Jusqu’à récemment, les constitutions de profils d’utilisateurs par les sociétés de publicités en ligne établissaient soit des profils "prédictifs" établis par déduction en observant le comportement individuel et collectif des utilisateurs dans le temps, soit en établissant des profils "explicites" établis à partir des données à caractère personnel que les personnes concernées fournissent elles-mêmes à un service web notamment par leur inscription. Yahoo, suivant ainsi ce que d’autres faisaient déjà, va désormais plus loin en procédant au scan et à l’analyse des contenus et ni la CNIL en France, ni le Groupe de l’Article 29 au niveau européen ne se sont encore expressément prononcés sur ces nouvelles pratiques, même si l’on imagine assez bien leurs réactions.
Si la méthode utilisée par Yahoo peut paraître choquante, ce dernier a néanmoins essayé de respecter certaines des règles posées par la législation française et européenne. Ainsi Yahoo recueille le consentement des utilisateurs en les obligeant à accepter ses nouvelles conditions générales d’utilisation, le défaut d’acceptation entraînant l’impossibilité pour l’internaute de continuer à utiliser le service de messagerie de Yahoo.

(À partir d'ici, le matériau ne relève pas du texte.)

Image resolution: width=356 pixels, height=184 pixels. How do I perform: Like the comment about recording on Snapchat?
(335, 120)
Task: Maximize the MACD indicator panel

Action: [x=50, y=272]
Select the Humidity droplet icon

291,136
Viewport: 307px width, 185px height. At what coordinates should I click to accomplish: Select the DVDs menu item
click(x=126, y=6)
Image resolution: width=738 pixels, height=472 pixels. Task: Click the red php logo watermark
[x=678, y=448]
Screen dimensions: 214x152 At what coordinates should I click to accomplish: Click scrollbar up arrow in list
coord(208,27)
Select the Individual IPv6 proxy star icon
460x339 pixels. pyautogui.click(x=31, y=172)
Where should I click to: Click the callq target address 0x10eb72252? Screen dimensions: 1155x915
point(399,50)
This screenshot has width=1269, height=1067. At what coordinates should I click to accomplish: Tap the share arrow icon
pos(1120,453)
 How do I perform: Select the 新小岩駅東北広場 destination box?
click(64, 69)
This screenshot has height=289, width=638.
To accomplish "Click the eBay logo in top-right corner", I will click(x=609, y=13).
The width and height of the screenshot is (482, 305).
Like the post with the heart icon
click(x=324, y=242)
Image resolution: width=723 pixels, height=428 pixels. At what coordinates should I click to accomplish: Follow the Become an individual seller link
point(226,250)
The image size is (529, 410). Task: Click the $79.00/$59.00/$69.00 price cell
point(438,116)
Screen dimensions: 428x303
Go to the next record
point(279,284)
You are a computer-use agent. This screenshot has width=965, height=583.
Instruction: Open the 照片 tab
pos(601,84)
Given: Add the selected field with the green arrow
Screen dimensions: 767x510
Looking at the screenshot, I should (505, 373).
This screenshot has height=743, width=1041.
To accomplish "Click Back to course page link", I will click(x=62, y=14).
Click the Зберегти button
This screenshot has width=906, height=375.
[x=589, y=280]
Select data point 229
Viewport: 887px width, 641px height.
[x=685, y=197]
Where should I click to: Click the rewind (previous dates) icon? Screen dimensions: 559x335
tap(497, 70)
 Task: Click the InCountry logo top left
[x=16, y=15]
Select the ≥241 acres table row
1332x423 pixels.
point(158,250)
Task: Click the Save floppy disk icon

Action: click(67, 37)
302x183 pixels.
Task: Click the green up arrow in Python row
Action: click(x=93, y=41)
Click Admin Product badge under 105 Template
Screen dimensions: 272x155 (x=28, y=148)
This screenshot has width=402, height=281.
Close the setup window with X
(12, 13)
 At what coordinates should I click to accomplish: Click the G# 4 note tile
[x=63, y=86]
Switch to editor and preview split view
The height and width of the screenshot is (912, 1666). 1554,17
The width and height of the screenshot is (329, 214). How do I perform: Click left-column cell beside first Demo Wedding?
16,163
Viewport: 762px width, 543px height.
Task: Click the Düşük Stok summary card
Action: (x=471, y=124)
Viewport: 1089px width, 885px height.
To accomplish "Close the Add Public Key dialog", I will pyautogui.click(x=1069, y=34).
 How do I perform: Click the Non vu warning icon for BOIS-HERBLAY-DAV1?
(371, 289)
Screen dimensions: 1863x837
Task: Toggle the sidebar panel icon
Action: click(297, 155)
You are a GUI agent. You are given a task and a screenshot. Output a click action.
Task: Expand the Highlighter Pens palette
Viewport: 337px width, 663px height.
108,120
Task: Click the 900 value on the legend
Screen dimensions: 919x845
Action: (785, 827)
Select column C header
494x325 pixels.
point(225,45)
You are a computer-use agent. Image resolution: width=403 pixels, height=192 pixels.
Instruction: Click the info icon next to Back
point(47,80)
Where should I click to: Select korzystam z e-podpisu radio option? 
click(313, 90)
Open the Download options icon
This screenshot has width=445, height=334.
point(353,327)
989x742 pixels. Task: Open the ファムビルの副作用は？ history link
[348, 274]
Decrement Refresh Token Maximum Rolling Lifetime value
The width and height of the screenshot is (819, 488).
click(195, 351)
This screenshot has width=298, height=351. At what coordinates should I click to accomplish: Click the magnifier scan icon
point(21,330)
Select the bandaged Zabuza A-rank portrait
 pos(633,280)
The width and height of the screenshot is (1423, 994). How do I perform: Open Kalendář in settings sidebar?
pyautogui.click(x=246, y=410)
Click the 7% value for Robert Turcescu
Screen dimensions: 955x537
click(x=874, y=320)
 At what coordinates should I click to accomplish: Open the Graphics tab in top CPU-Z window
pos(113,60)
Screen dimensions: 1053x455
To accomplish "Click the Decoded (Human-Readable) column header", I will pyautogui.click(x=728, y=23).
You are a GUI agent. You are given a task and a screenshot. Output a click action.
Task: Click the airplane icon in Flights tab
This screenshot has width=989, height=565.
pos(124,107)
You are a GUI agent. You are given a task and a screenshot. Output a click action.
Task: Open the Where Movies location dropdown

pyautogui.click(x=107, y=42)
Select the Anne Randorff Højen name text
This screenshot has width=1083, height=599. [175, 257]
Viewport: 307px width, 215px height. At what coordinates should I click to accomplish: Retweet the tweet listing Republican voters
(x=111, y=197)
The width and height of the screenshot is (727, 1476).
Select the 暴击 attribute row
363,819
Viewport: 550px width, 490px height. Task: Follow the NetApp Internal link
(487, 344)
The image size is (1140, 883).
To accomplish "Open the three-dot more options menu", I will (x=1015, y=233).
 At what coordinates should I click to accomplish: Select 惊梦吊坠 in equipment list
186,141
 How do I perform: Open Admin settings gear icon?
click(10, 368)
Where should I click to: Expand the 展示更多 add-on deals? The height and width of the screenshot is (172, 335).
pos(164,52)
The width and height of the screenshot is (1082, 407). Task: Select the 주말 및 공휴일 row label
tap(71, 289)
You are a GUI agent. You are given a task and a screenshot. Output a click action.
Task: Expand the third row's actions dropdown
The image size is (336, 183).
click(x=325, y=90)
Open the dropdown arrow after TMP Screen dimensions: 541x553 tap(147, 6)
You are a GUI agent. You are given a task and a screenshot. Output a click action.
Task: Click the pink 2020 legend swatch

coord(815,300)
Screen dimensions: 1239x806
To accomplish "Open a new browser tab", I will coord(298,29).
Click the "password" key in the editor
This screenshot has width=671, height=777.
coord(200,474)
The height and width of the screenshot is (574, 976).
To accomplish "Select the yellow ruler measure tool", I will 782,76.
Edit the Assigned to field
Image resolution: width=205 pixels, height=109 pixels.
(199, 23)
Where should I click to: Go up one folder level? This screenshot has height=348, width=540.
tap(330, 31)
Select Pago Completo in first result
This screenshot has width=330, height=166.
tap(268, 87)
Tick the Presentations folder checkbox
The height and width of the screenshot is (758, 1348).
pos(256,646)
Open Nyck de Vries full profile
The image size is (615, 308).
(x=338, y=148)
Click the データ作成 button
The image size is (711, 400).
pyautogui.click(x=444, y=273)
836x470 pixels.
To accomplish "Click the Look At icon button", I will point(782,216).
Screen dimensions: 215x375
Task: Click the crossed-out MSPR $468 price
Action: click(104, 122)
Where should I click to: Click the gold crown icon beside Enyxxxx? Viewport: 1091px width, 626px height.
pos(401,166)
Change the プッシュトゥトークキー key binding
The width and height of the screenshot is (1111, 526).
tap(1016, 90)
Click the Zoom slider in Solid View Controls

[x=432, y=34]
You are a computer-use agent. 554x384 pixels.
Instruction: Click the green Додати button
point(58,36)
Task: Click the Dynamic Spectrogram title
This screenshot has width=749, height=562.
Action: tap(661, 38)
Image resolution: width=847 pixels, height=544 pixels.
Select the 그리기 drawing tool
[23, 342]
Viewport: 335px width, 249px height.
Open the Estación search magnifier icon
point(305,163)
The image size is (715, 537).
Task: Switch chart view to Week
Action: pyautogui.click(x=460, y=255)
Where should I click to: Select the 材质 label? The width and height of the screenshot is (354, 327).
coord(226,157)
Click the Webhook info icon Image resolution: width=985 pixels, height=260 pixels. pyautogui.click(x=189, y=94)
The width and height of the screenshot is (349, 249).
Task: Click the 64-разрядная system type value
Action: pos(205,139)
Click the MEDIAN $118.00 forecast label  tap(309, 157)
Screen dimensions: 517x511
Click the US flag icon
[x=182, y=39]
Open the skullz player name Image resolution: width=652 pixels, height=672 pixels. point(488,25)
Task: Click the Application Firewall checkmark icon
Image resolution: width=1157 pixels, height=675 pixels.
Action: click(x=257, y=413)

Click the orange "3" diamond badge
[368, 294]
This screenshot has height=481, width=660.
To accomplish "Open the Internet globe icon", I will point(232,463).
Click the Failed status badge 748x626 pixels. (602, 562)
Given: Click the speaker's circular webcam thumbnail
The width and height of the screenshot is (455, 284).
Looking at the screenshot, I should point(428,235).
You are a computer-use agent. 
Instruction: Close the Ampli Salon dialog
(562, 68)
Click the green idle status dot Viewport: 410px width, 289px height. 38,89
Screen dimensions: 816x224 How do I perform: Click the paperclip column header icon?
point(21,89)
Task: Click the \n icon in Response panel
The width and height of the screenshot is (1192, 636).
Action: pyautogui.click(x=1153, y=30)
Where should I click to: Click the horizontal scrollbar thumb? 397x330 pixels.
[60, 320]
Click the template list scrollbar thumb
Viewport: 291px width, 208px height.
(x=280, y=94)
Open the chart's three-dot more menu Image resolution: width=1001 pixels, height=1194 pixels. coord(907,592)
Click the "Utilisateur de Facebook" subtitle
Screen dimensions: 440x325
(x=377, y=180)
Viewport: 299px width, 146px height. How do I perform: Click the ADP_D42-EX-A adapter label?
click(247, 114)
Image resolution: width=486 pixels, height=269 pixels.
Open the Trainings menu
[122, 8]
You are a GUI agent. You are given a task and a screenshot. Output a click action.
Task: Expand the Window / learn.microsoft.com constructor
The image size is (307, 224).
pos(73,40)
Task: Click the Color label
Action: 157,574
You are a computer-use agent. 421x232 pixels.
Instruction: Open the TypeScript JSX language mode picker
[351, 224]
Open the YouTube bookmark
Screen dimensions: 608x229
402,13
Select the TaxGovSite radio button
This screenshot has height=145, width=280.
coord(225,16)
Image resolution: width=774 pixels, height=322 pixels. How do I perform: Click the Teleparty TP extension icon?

D'un point de vue strictement juridique, Yahoo pouvait de toutes façons difficilement modifier ses conditions générales d’utilisation sans solliciter l’accord de l’utilisateur : d’abord, le code de la consommation le lui impose dès lors que les modifications apportées sont susceptibles d'affecter les caractéristiques auxquelles l’utilisateur a subordonné son engagement initial.
Ensuite la CNIL et le Groupe de l’Article 29 se sont déjà prononcés sur le ciblage publicitaire "classique" en considérant qu’un tel ciblage ne peut intervenir que pour autant que l’utilisateur a donné son accord et sous réserve que celui-ci ait reçu une information claire et complète concernant notamment les finalités du traitement des données personnelles auxquelles les acteurs de la publicité comportementale se livrent. Il est toutefois certain qu’en termes de clarté de l’information, Yahoo aurait pu mieux faire…
Cela étant et même si l’utilisateur a donné son consentement à l’analyse du contenu de ses mails, il lui appartiendra d’être particulièrement vigilant sur la nature des contenus publicitaires qui lui seront proposés. En effet, si les consommateurs peuvent éventuellement comprendre que de la publicité ciblée "standard" leur soit adressée sur la base du contenu des emails qu’ils reçoivent et rédigent, il en sera différemment si cette publicité est ciblée sur la base d’informations dites "sensibles" telles que données relatives à la santé, à la vie sexuelle ou aux convictions religieuses par exemple.
Sur le fondement de la réglementation applicable en matière de données personnelles, un tel ciblage sur la base d’informations sensibles nécessiterait 1., le recueil du consentement de l’utilisateur distinct du consentement général recueilli par Yahoo jusque-là et 2., que l’information délivrée soit bien plus claire et précise que celle que Yahoo s’est jusque-là contenté de rédiger.